How about Thursday? 1,2, 3, 4, 5 THs in a house in SF, then drive to National Kidney Foundation for another. That’s 6. Drive to SFCAPC Headquarters and shoot two more. Total 6+2=8.

Thursday + Friday = 14 TALKING HEADS.

My own Merrill Lynch hell.

And even though I’m as mad as hell — I guess it’s what we do and we’d better accept it if we are going to meet that mortgage payment next Wednesday.

Talking Heads look good if you separate them from the background. Which brings me to DOF.

Snip from Wikipedia:
In optics, particularly as relates to film and photography, the depth of field (DOF) is the distance in front of and beyond the subject that appears to be in focus.

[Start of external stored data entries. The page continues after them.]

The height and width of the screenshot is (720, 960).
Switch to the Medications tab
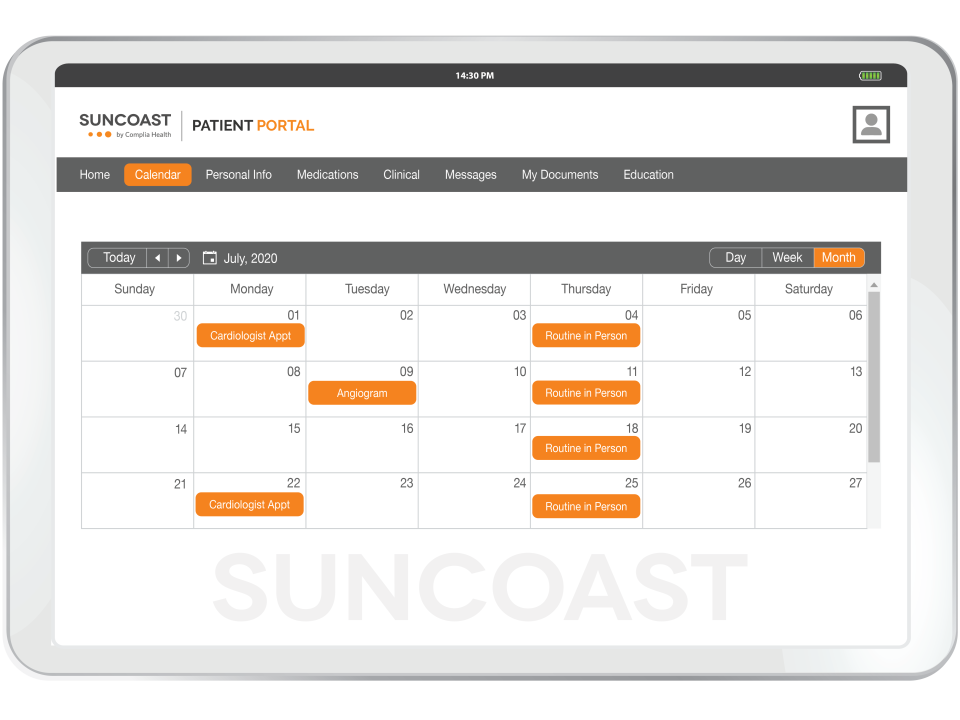point(327,174)
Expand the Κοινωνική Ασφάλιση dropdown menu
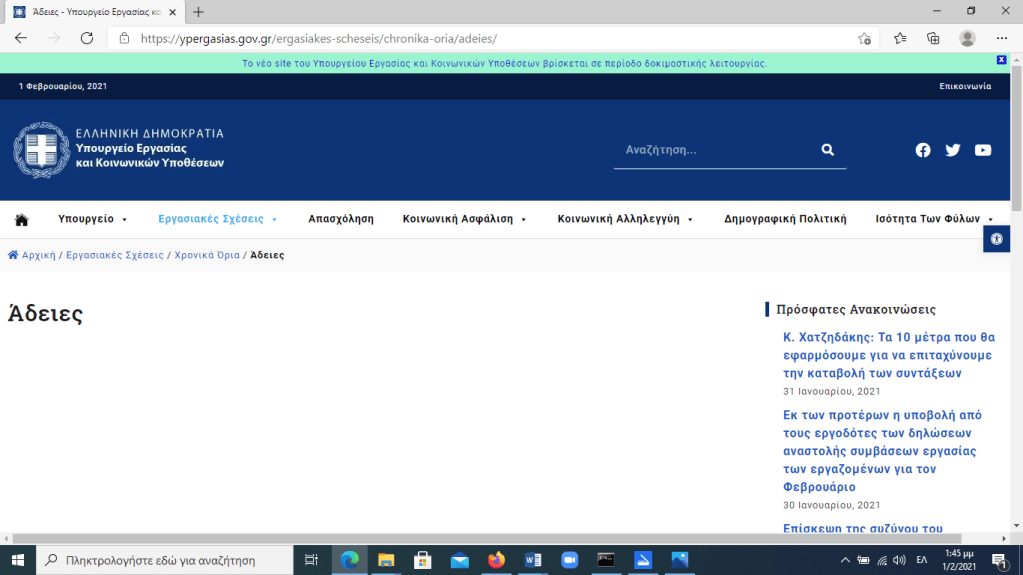 click(x=464, y=219)
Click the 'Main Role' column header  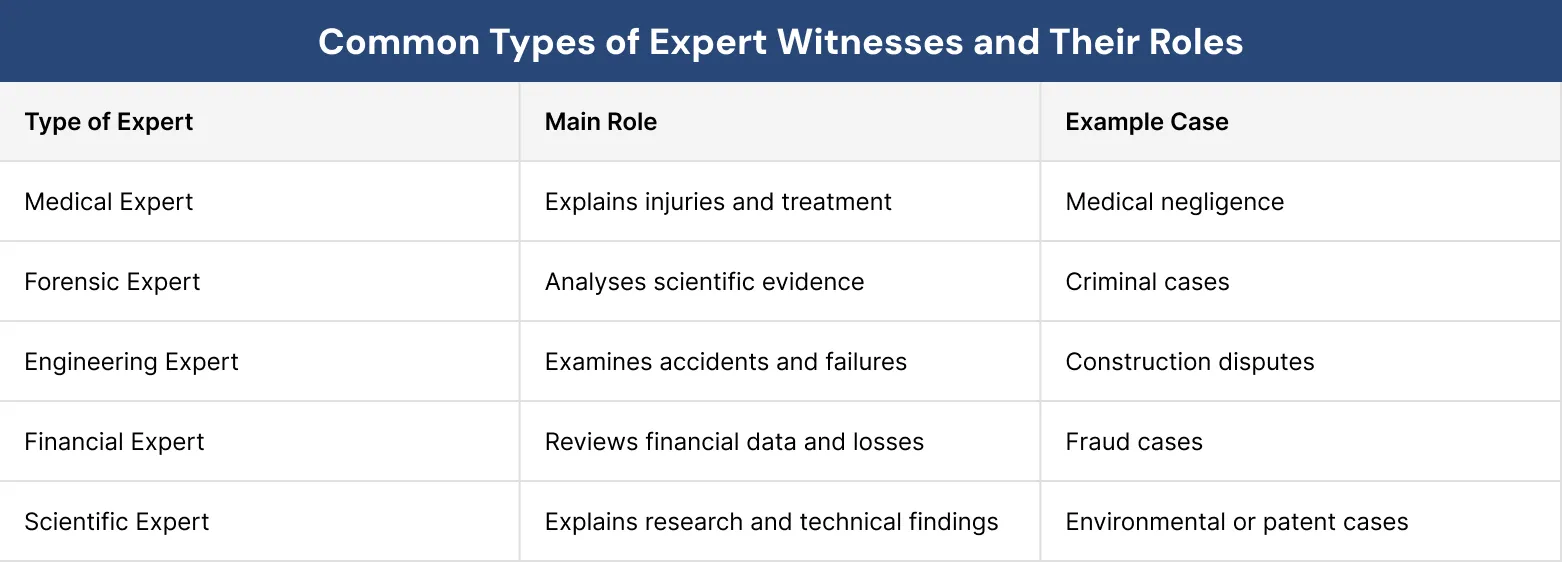click(x=601, y=122)
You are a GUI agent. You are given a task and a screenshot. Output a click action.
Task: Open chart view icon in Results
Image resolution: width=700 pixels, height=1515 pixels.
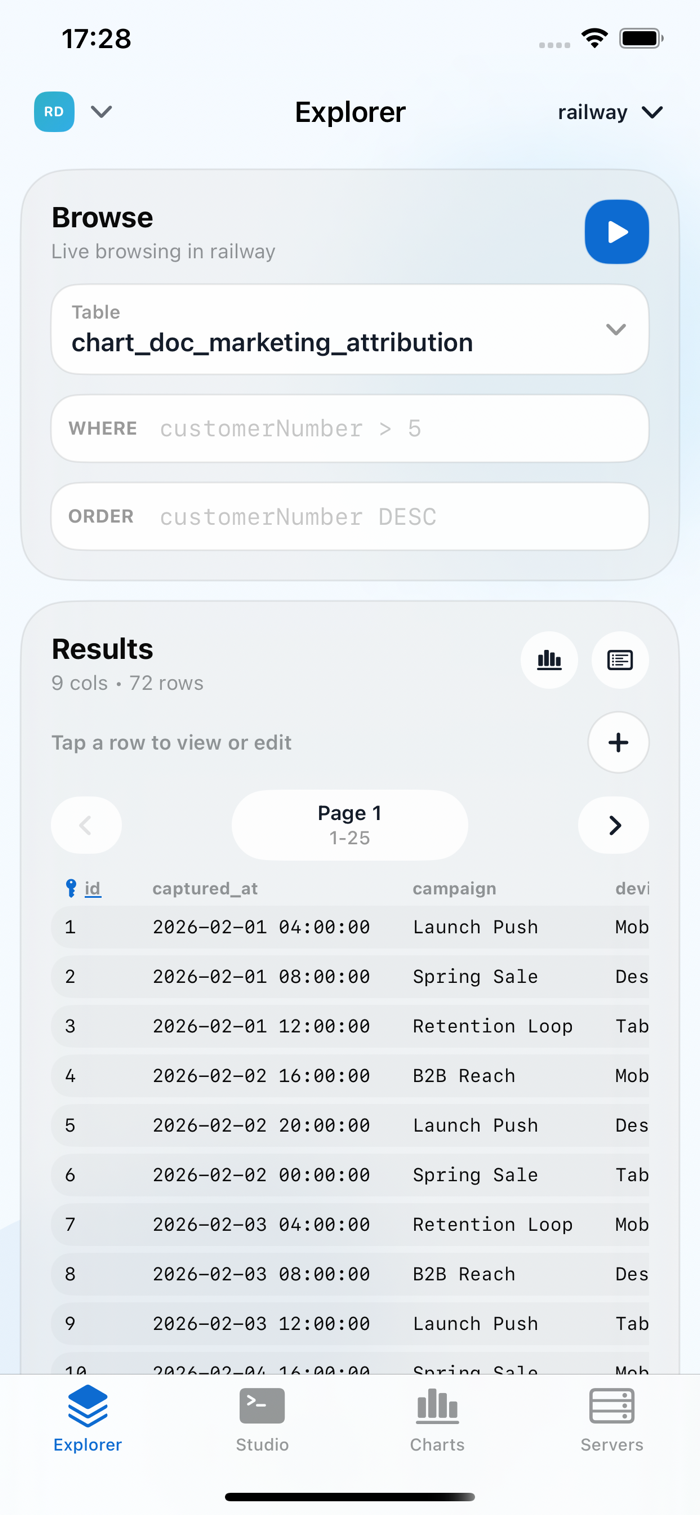pos(549,660)
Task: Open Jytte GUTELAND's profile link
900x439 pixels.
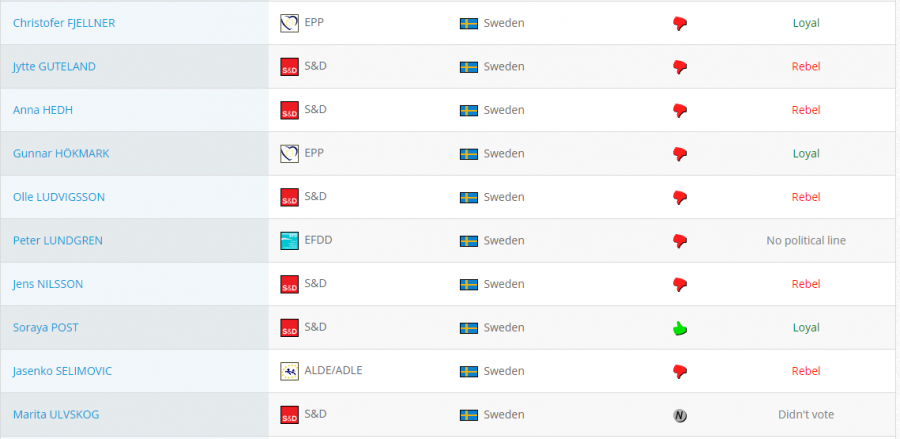Action: click(54, 67)
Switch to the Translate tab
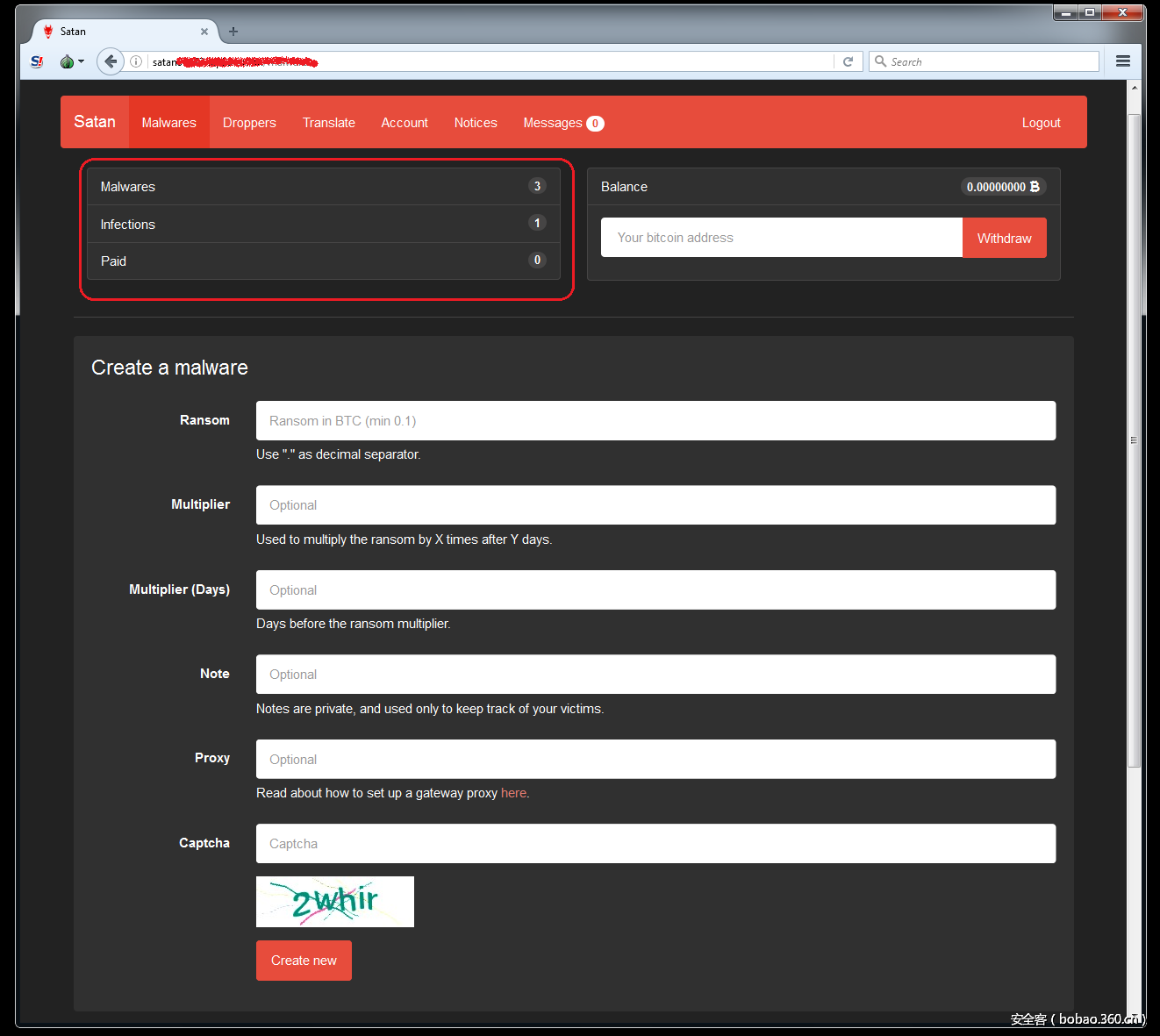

For some images, such as landscapes, a large DOF may be appropriate, while for others, such as portraits, a small DOF may be more effective.

I use these three simple techniques:

This is the easiest. Tricia and I can set up and light a greenscreen interview in less than 15 minutes. It’s a formula but it works and the results are brilliant. You can do this inside or out.

Bingo. Instant out-of-focus backgrounds.

I use Paul Crisp’s free 16-point garbage matte. Get it here.

Here’s winemaker Jamie. He’s actually doing a voiceover for me, I just let the camera run on auto. See how there is no separation between Jamie and his background. In fact the BG is brighter than Jamie.

Using the 16-point matte, I ding, ding, ding, ding around Jamie’s head on V2. Set the SMOOTH to 30 and the same on FEATHER EDGES.

V1 has the identical shot but with DEFOCUS blur from the FCP VIDEO FILTERS menu. I’m lazy, I use the default setting. I drop the luminance down to 85%. No need to go into the MOTION menu, just pull down the clip overlay line in the FCP timeline.

Now the hard part. Your subject, in this case Jamie, may dare to move. Paul Crisp’s matte has a center point. Shift that up, down, left and right in your key frame timeline. The matte will follow Jamie’s movements. You may need to add 10 or more key frames for a short interview.

It’s mechanical work. Requires no thought. You can drink Jamie’s wine and listen to Zeppelin at the same time.

Do as the dentist says and add ND filters. Shoot wide open at F2 or wider.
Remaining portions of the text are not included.